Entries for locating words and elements
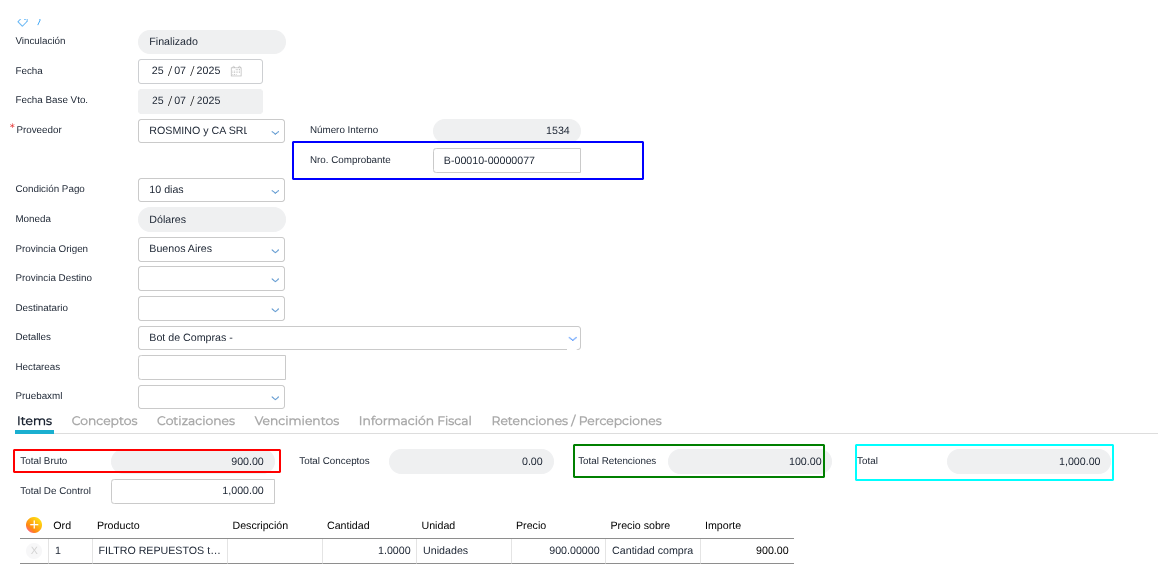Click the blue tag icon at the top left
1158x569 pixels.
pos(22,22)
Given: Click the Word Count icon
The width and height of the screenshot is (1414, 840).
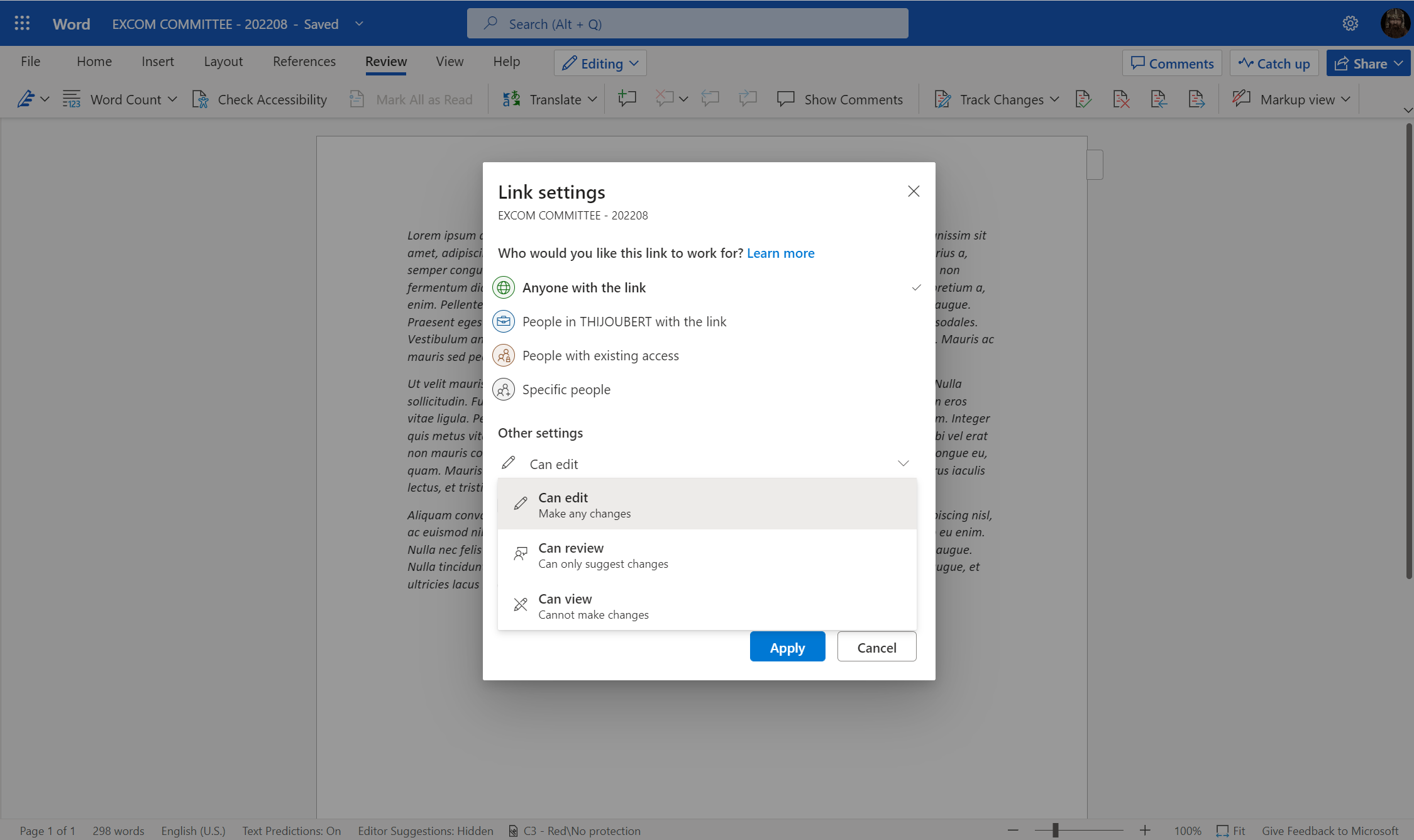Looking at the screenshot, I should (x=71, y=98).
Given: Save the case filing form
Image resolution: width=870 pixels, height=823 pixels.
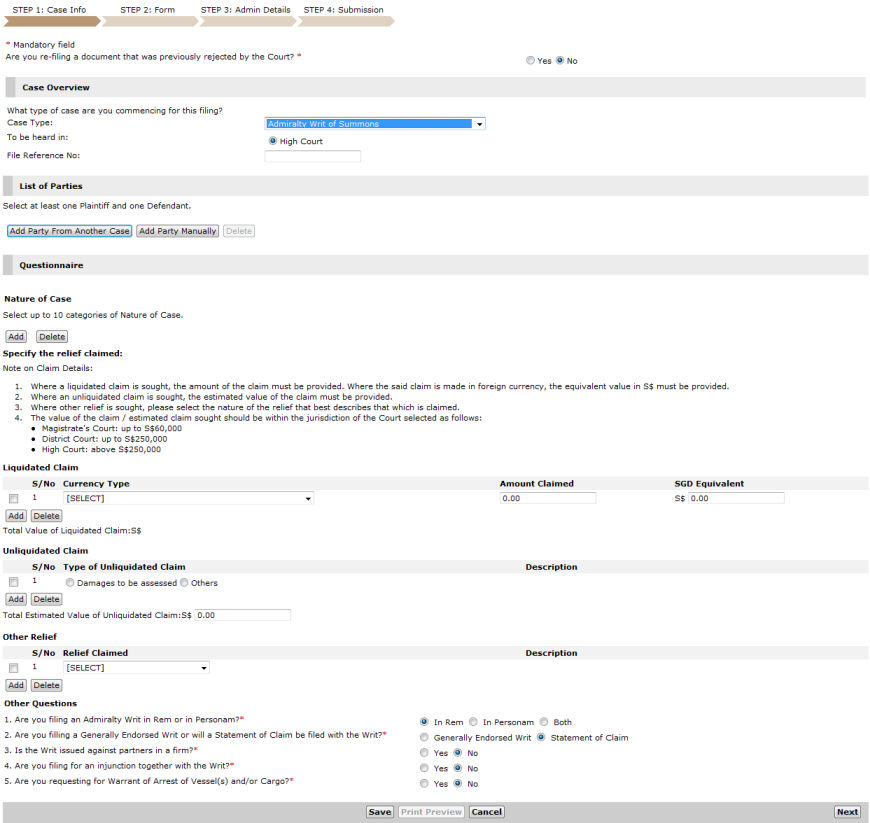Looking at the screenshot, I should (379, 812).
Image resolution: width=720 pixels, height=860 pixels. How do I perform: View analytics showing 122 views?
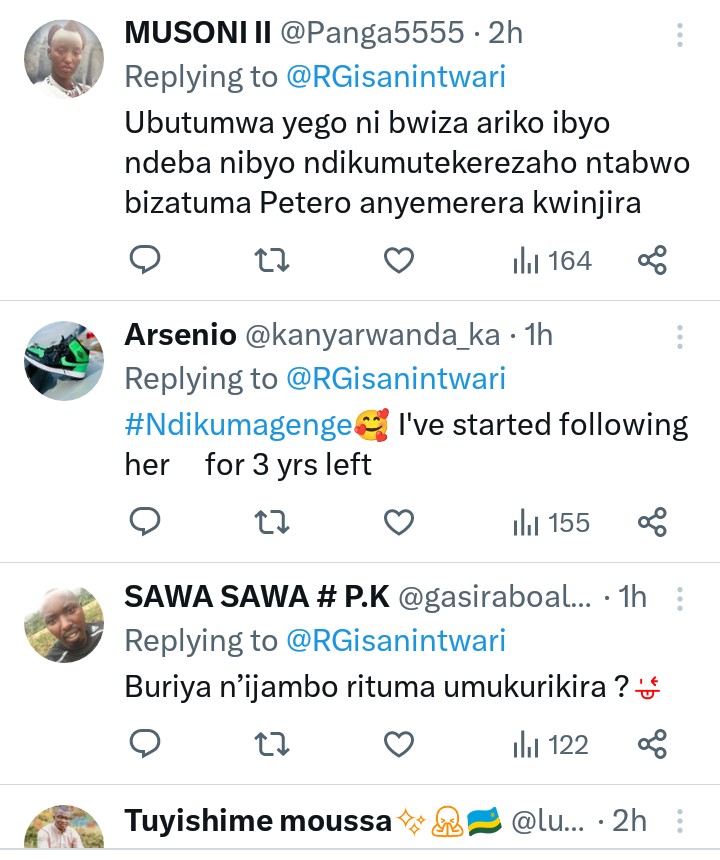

_DO THIS_:
Duplicate every line of the records verbatim, omitting the pictures from your answer.

_TASK SOLUTION_:
Click the blue tag icon at the top left
1158x569 pixels.
pos(22,22)
Given: Click the Word Count icon
The width and height of the screenshot is (1414, 840).
Looking at the screenshot, I should (x=71, y=98).
Given: Save the case filing form
Image resolution: width=870 pixels, height=823 pixels.
Looking at the screenshot, I should (379, 812).
Image resolution: width=720 pixels, height=860 pixels. How do I perform: View analytics showing 122 views?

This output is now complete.